How To Find Y Coordinate Of Vertex

Finding the y-coordinate of the vertex of a parabola is a fundamental skill in algebra, with applications in various fields ranging from physics to economics. The vertex represents the highest or lowest point on the parabola, making its y-coordinate crucial for determining the maximum or minimum value of a quadratic function.

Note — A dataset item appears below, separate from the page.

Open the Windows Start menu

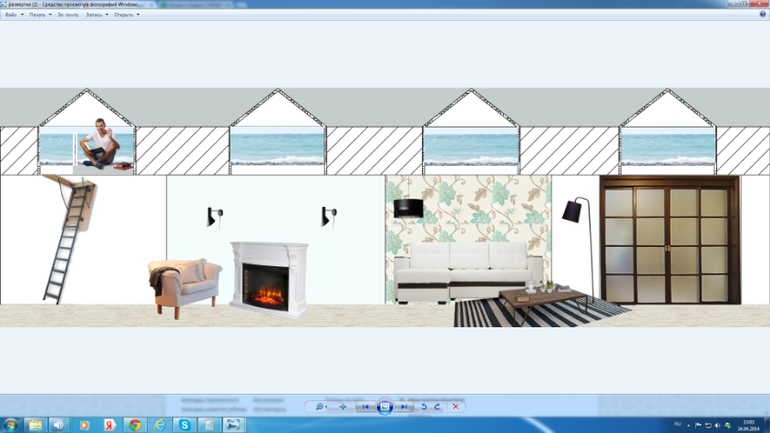10,425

Understanding the Vertex of a Parabola

A parabola is a symmetrical U-shaped curve defined by a quadratic equation, typically expressed in the form f(x) = ax² + bx + c, where a, b, and c are constants. The vertex of this parabola is the point where the curve changes direction. If a > 0, the parabola opens upwards, and the vertex is the minimum point. Conversely, if a < 0, the parabola opens downwards, and the vertex is the maximum point.

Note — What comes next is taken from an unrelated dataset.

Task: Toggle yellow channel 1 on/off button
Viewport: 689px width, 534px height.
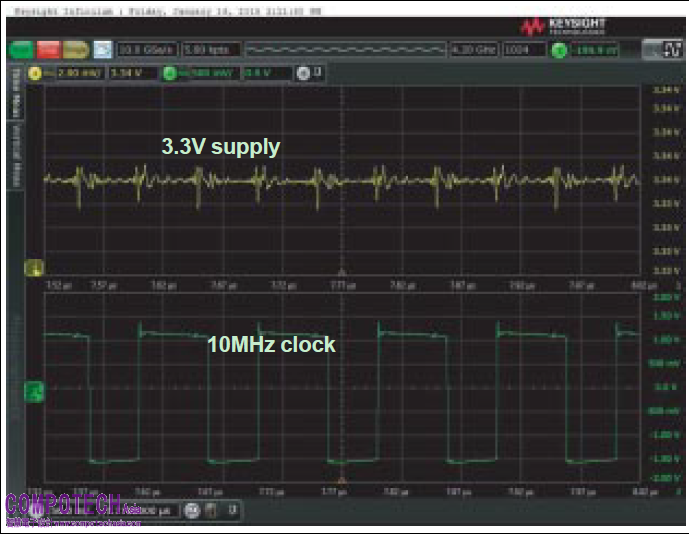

The vertex of a parabola can be expressed as a coordinate point (h, k), where h represents the x-coordinate and k represents the y-coordinate. The x-coordinate, h, can be found using the formula h = -b / 2a. Once you have the x-coordinate, finding the y-coordinate, k, involves substituting h back into the original quadratic equation.

Methods to Find the Y-Coordinate of the Vertex

There are several methods to find the y-coordinate of the vertex, each with its own advantages depending on the given information. Here are the most common approaches:

1. Using the Vertex Formula

The most direct method is to use the vertex formula. This involves two steps:

• Step 1: Find the x-coordinate (h) Use the formula h = -b / 2a to find the x-coordinate of the vertex. This formula is derived from completing the square and represents the axis of symmetry of the parabola.
• Step 2: Find the y-coordinate (k) Substitute the value of h you found in Step 1 back into the original quadratic equation f(x) = ax² + bx + c. This gives you k = f(h) = a(h)² + b(h) + c, which is the y-coordinate of the vertex.

Example:

Consider the quadratic equation f(x) = 2x² - 8x + 6.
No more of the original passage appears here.